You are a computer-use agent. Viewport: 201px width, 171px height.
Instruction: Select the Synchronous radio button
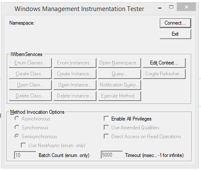click(17, 127)
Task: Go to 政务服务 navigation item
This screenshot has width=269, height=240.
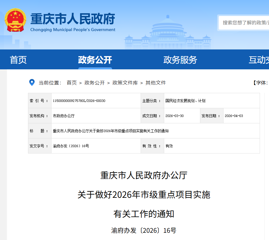Action: (180, 60)
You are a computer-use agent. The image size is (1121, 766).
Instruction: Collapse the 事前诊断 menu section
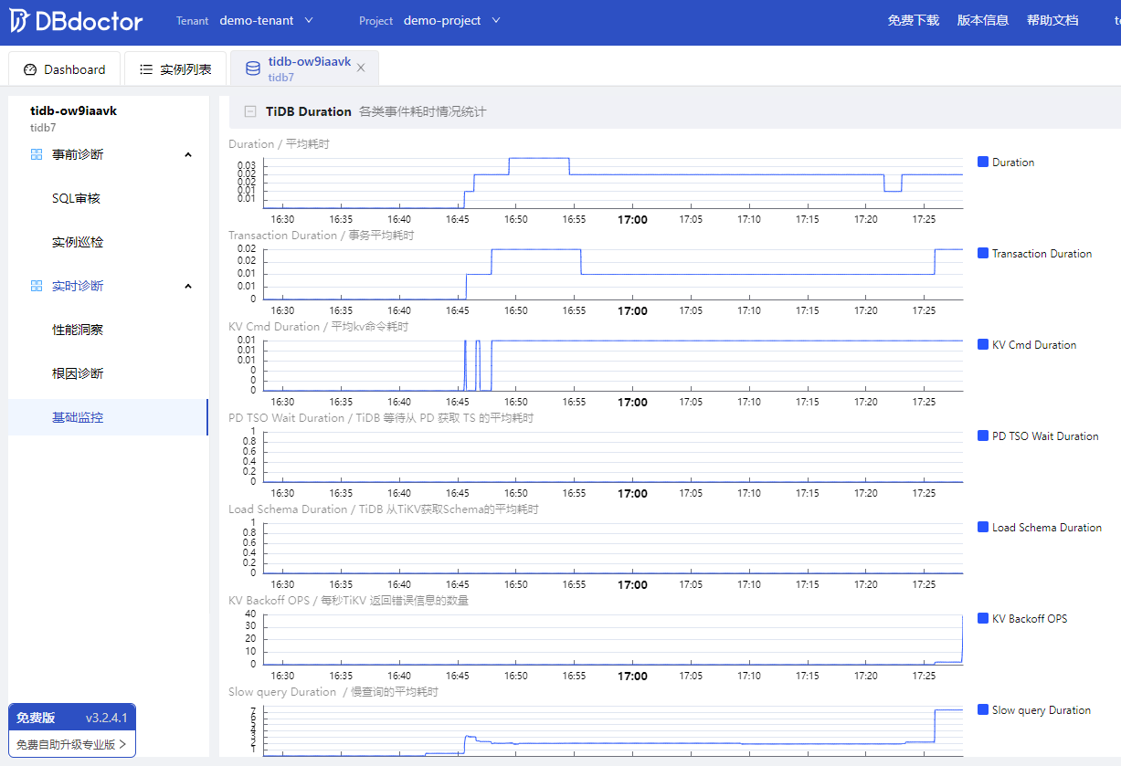(188, 154)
- - - - - - -
Assignment >>
Please output, exactly and with no pictures, only the lines from the one containing "Instruction: Select the" through the final line of the records above.

Task answer >>
Instruction: Select the Synchronous radio button
click(17, 127)
Task: Go to 政务服务 navigation item
This screenshot has width=269, height=240.
Action: (180, 60)
You are a computer-use agent. The image size is (1121, 766).
Instruction: Collapse the 事前诊断 menu section
(188, 154)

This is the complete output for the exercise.